No caso concreto, como o imóvel permanecia ocupado, não foi possível realizar vistoria interna para verificar eventuais benfeitorias ou reformas. Desta forma, a avaliação foi feita com base nas características externas do bem, na metragem constante na matrícula e no valor de mercado de unidades semelhantes no mesmo condomínio — método conhecido como “situação paradigma”.
A Justiça considerou esse procedimento legítimo, pois é a forma usual de estimar o valor do imóvel quando não há acesso ao seu interior, não havendo prova de que o preço fixado tenha sido inferior ao de mercado.
A partir dessa premissa, a 1ª Vara Federal Cível da Seção Judiciária do Amazonas julgou improcedente ação proposta por mutuários que buscavam anular a consolidação da propriedade e os leilões promovidos pela Caixa Econômica Federal em contrato firmado no âmbito do Programa Minha Casa Minha Vida.
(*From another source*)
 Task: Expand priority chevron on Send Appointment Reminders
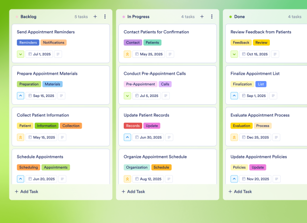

Os autores alegavam nulidades no procedimento extrajudicial, sustentando ausência de notificação válida para purgação da mora, vícios na publicidade dos leilões e avaliação por preço vil. Também argumentaram que a inadimplência decorreu de dificuldades financeiras agravadas pela pandemia da Covid-19.
Notificação e consolidação
Ao examinar a documentação, o juízo concluiu que o rito da Lei 9.514/1997 foi observado. Avisos de Recebimento comprovaram que os devedores foram notificados no endereço contratual e no próprio imóvel, garantindo o prazo legal de 15 dias para purgar a mora. Sem pagamento nesse período, a propriedade foi consolidada regularmente em nome da instituição financeira.
Leilões regulares
Também foram afastadas as alegações de vício na publicidade. A sentença registrou que os devedores foram informados das datas dos leilões e do valor necessário para eventual exercício do direito de preferência. O lance mínimo da primeira praça superou o valor histórico da aquisição do imóvel, e o valor da segunda praça correspondeu ao saldo devedor acrescido de encargos e despesas, conforme previsto na legislação.
Pandemia não suspende procedimento legal
Embora tenha reconhecido os impactos econômicos da pandemia, o juízo destacou que não houve norma suspendendo o rito da alienação fiduciária. A decisão também observou que os autores não realizaram depósito judicial das parcelas em atraso nem demonstraram tentativa concreta de renegociação.
Diante da inexistência de vícios formais ou materiais no procedimento, a ação foi julgada improcedente, com manutenção da consolidação da propriedade, validando-se o processo de retomada do bem.